Performed performance verification of in-building cybersecurity countermeasure system on BA network of actual building

Takenaka Corporation (President: Masato Sasaki), SB Technology (President and CEO: Shinichi Ata, hereinafter referred to as SBT), NEC (President and CEO: Takashi Niino, hereinafter referred to as NEC), Cybertrust Japan (President: Yasutoshi Magara, hereinafter referred to as CTJ) has demonstrated in a building owned by the Takenaka Corporation Group that its latest cyber security system for Building Automation (BA) systems, ``Smart Secure Service,'' exhibits stronger security performance than conventional security measures. .
In the future, the four companies will utilize the "Smart Secure Service," which has extensive security functions, to comply with industry guidelines such as the "Cybersecurity Guidelines for BA Systems" formulated by the Ministry of Economy, Trade and Industry, and will use the Smart Secure Service, which has advanced BA system functions. We will promote the realization and spread of buildings and smart cities.

In recent years, there has been a growing need for BA systems to connect with various systems and IoT devices inside and outside buildings and utilize data in order to improve efficient building management, energy conservation, convenience, and comfort. On the other hand, the risk of cyberattacks targeting BA systems, which are growing in scale as networks are integrated, is also increasing. Conventional BA security measures are mainly limited to firewall protection against threats from outside the building, and measures based on the assumption of unauthorized intrusion and virus infection are not necessarily sufficient (Figure 1 (a)) . "Smart Secure Service" is equipped with IDS *1 /IPS *2 functions and a function to authenticate registered devices, making security even stronger against unauthorized intrusion and virus infection (Figure 1(b)).

■Overview of “Smart Secure Service”
"Smart Secure Service" has two functions.

1. Detection function (IDS) for various types of unauthorized operations (unauthorized communication access, unauthorized device connection, unauthorized application startup, data tampering, etc.) and communication blocking/isolation function (IPS)
2. “Secure IoT Platform (SIOTP)” is a trust service that guarantees the authenticity of IoT devices through secure certificate authority operations and device certificate distribution and management by certificate providers.

■ Overview and results of the demonstration experiment
In this demonstration experiment, we conducted various cyber attacks on a building in operation and verified that the BA security functions described above were ensured. As an example, when verifying unauthorized access, we intentionally perform unauthorized communication from within the BA system, and the IoT-GW *3 We have confirmed that the IDS/IPS function based on the permission list installed in the system can reliably detect and block such communications. We also verified and confirmed the function of the electronic certification authority, which registers devices that are allowed to connect to the BA network in advance, certifies only the registered devices, and allows communication.

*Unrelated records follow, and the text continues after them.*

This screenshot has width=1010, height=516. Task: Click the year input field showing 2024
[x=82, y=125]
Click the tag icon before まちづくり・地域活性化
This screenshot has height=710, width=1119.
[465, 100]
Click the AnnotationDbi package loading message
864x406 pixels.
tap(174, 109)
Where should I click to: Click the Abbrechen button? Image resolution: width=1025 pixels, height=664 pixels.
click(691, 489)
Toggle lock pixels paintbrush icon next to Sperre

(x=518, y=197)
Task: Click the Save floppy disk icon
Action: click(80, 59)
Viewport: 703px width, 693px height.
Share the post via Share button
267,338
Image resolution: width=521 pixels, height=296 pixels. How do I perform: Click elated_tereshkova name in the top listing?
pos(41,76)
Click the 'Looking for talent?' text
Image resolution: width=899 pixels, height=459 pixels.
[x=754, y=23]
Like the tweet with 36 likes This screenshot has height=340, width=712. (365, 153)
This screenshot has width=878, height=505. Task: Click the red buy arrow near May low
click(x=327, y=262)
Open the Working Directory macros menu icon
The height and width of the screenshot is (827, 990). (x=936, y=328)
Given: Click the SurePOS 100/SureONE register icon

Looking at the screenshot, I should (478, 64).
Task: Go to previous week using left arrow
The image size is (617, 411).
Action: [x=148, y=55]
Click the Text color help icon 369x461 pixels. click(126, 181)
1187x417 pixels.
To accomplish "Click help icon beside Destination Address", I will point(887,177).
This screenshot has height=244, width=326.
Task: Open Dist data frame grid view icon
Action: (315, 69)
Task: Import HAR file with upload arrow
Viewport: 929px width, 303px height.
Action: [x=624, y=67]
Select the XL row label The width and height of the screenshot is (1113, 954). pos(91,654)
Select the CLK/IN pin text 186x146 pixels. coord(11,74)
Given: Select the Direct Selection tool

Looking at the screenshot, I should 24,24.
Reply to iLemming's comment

■Flow of introducing “Smart Secure Service” into a building
In order to realize a secure smart building, at the ICT planning stage, we will formulate a "security policy" in accordance with the Ministry of Economy, Trade and Industry guidelines based on the overall building concept and implementation details. At the ICT planning stage, we consider things including "Smart Secure Service" to materialize our security policy. At the design stage, security drawings are created, and after the necessary development and testing, the system is introduced into the building and operated and maintained through remote monitoring (Figure 2).

• *1 IDS: Intrusion Detection System
• *2 IPS: Intrusion Prevention System
• *3 IoT-GW: Communication equipment that processes data with low power consumption and high speed, reducing communication volume and cloud processing load.

[Main roles and contact information of each company]

■ Takenaka Corporation
When designing and constructing smart buildings, we formulate security policies based on industry guidelines and past results, embody policies including "Smart Secure Service," and provide security design and implementation.

■ SBT
Providing technical support for proposal, design, and implementation of "Smart Secure Service," design and construction support for in-building networks, and 24-hour, 365-day remote monitoring service (Network Operation Center) and help desk after operation.

■ NEC
Provision of cloud services (NEC IoT System Security Lifecycle Services) and implementation devices (NEC AI Accelerator) that realize the IoT-GW services that make up "Smart Secure Service", and provision of applications associated with IoT-GW and their maintenance services.

■ CTJ
Provision of IoT Linux OS "EMLinux" installed in NEC AI Accelerator and "Secure IoT Platform" (operation of electronic certification authority that identifies pre-registered IoT devices and distribution and management of device certificates)

• *Company names, product names, and service names mentioned in this release are trademarks or registered trademarks of our company or each company or organization.